The complete discussion of intraoperative MRI utilization is beyond the scope of this article; however, numerous publications have demonstrated the efficacy and important utilization of virtual real-time imaging data in the intraoperative setting, especially with complex endoscopic resections in patients with skull base anomalies or pituitary lesions.39 40 Recent pilot studies have also noted that intraoperative MRI may help predict the consistency of certain tumors such as schwannomas, which may affect treatment and outcomes.41
Final Comments
In summary, over the past 20 years, numerous advances in MRI technology have allowed clinicians to better diagnose, delineate, and define treatment for patients who have underlying skull base pathologies.

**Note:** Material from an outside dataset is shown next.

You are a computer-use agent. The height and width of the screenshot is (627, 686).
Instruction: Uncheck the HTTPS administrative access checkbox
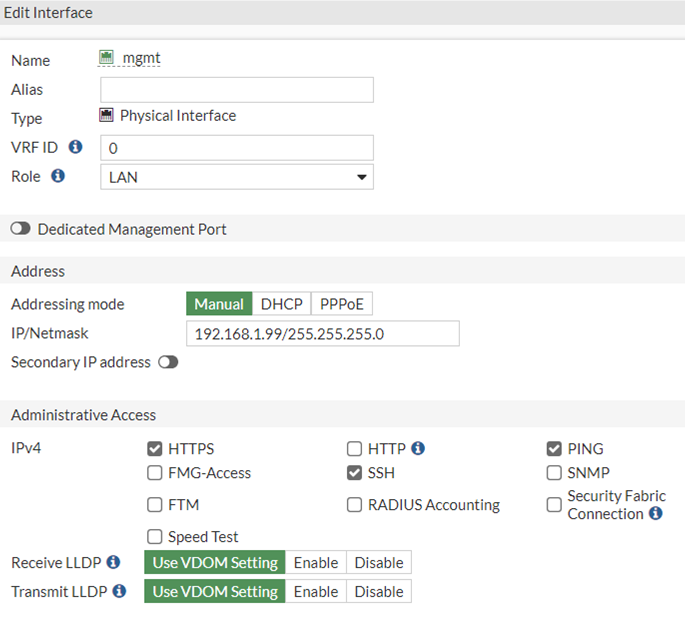(x=155, y=449)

This article has briefly highlighted these developments, including better conspicuity of small skull base structures such as cranial nerves, foramina, skull base leaks, or the endolymph and perilymph of the inner ear. Second, advances have improved conspicuity and characterization of skull base pathology, including tumoral, either primary such as a pituitary microadenoma or secondary including small neural branches of perineural tumoral spread or occipital skull base metastases. MRI can now help distinguish chordoma from chondrosarcoma or abscess from tumor, can help quantify skull base physiology such as CSF flow dynamics, and can provide intraoperative guidance. Awareness of these MRI advances will help guide clinicians to improve treatment and outcomes in patients with underlying skull base pathology.